El matrimonio no fue idea del hombre sino idea divina, Dios creó al hombre con capacidad para amar y ser amado, Dios le dio a Adán una ayuda idónea, una compañera que fuese su apoyo y soporte haciendo que ambos formaran un verdadero equipo. A Dios le plació que el matrimonio fuera la extensión de su propia naturaleza, como se puede leer en Génesis 1.27, “Y creó Dios al hombre a su imagen, a imagen de Dios los creó; varón y hembra los creó”.

El matrimonio estable es tan poderoso como una ciudad amurallada donde todos los que están dentro de ella viven seguros, tanto el hombre como la mujer deben entender que su primera conquista tiene que ser la conformación de una familia conforme al propósito divino ya que cuando Dios estableció el matrimonio delegó funciones muy específicas para cada uno de los cónyuges; al hombre, el Señor le confío el liderazgo de la familia, lo cual no se debe confundir con un gobierno dictatorial, por el contrario, el hombre debe responder como líder en todas las necesidades de su hogar, ¿De qué le vale a un hombre el hecho de que alcance el éxito en la empresa o en su ministerio, si deja que su hogar se desintegre? La bendición del matrimonio se refleja en el ámbito espiritual, físico y material.

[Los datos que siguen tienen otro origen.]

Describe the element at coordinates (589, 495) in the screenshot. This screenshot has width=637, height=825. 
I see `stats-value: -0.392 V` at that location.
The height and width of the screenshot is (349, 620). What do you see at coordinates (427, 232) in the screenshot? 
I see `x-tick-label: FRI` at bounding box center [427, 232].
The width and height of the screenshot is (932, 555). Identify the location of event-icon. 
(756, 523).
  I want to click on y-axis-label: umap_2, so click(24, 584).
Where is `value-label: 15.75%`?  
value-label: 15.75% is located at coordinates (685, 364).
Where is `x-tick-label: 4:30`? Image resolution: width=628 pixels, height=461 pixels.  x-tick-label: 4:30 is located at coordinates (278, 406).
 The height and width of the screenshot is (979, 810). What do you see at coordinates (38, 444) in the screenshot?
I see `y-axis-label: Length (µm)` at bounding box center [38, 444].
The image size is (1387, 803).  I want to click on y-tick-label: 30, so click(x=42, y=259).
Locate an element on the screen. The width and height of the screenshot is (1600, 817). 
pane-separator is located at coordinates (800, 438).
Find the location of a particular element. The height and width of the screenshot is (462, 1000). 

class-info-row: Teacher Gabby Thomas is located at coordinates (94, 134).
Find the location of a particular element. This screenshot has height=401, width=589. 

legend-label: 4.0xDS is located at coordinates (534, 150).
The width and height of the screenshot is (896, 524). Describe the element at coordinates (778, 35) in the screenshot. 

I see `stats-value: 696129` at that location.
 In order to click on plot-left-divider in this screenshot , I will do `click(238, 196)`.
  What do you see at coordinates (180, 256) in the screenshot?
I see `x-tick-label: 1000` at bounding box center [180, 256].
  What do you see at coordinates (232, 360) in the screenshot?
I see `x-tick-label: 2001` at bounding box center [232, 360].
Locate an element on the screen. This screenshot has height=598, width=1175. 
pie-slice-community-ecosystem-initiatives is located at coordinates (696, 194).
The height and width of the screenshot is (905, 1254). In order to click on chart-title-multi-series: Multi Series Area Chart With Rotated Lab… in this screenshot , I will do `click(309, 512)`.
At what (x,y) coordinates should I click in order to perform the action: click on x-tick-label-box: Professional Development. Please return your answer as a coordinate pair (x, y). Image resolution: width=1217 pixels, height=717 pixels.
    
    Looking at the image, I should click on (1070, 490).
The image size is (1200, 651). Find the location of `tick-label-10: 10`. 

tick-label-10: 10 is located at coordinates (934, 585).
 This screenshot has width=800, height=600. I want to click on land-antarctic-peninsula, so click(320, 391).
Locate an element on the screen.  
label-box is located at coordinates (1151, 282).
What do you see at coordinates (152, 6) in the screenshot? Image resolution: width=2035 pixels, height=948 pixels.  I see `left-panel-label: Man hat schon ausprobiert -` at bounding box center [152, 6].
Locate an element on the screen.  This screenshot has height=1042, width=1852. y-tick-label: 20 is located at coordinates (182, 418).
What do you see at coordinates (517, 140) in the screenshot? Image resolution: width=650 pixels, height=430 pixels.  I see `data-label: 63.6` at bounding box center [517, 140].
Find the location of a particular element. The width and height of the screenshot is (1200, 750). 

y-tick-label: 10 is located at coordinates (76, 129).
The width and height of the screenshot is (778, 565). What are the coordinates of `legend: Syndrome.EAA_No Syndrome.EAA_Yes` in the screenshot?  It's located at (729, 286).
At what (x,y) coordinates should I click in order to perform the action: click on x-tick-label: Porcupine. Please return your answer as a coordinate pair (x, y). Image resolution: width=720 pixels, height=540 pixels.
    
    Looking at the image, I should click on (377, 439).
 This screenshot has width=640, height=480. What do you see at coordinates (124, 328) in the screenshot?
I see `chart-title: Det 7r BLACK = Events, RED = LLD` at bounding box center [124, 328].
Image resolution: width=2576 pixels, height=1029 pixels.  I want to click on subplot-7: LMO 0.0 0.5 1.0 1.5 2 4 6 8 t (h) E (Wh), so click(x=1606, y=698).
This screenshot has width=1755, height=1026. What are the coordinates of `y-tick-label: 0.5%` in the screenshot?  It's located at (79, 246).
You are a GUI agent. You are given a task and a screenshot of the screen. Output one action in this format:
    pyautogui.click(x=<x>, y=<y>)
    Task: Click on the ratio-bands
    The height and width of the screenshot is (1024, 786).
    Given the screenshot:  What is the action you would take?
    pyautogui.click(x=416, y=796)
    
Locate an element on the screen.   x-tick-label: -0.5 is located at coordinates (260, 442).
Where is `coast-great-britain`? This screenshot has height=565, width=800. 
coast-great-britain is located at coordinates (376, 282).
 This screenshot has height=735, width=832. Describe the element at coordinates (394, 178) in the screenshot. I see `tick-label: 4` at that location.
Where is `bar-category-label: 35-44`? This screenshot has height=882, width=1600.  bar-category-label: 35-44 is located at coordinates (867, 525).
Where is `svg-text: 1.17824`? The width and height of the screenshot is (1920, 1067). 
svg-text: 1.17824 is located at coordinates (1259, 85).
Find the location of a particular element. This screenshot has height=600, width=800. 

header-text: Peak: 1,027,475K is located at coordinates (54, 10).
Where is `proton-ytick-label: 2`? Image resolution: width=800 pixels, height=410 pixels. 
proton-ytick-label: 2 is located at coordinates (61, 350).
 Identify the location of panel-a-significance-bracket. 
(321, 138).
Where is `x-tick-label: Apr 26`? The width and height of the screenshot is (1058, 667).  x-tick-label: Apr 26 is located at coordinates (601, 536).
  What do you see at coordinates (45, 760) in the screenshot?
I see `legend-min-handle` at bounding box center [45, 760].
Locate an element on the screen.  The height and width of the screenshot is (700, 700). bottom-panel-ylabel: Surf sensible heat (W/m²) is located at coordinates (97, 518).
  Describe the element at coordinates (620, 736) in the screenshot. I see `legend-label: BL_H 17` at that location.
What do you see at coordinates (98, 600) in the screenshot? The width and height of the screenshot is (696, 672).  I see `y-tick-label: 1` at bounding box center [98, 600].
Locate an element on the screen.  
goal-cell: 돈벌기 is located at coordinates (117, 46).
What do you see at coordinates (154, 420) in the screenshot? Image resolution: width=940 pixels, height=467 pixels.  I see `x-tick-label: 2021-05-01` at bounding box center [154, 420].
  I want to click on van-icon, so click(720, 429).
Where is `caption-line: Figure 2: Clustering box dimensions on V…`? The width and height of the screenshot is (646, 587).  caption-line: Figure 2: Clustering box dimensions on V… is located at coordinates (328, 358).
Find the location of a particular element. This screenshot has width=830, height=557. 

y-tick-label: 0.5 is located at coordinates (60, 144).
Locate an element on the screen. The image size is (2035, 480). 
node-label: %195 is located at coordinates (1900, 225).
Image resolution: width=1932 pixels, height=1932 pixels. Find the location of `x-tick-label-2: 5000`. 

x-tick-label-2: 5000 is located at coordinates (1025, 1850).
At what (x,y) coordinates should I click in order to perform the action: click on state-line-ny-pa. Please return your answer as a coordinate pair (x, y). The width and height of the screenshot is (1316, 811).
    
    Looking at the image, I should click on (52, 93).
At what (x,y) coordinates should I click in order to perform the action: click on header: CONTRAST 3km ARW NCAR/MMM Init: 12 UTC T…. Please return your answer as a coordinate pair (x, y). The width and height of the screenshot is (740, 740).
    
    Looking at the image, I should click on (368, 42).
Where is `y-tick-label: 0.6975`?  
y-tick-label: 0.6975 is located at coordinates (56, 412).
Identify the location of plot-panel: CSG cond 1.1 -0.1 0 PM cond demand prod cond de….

Dios le había preparado cuidadosamente un lugar a esta pareja para morar con su descendencia. el Señor se encargó de tener en cuenta hasta el más mínimo detalle para que ellos fuesen eternamente felices, solo hubo un detalle en el que Dios no quiso intervenir, la voluntad que le había entregado al ser humano y esto vendría a ser la herencia que les confiaba para que la administrasen como mejor les pareciera.

Podemos afirmar que el principio fundamental de la felicidad conyugal quedó sujeto a la obediencia de la pareja a la Palabra de Dios, aunque la pareja no sea experta en temas que tratan con la relación conyugal, las finanzas matrimoniales, la educación de los hijos, etc., por el simple hecho de obedecer lo que Dios dice, recibirán su guía para tener el mejor hogar, pues el principio de la sabiduría es el temor a Dios, Salomón escribió: “«El que halla esposa halla el bien, y alcanza la benevolencia de Jehová»” (Proverbios 18:22).

Así como la creación empezó en Dios, “En el principio Dios” Génesis. 1.1, de igual manera el matrimonio es el punto de partida tanto del hombre como de la mujer, así como la solidez de un edificio no está en la fachada sino en la cimentación que este tenga; de igual manera el matrimonio no puede fundamentarse en las apariencias externas, sino en la solidez interna de la pareja y esto se verá reflejado en los hijos y las otras generaciones.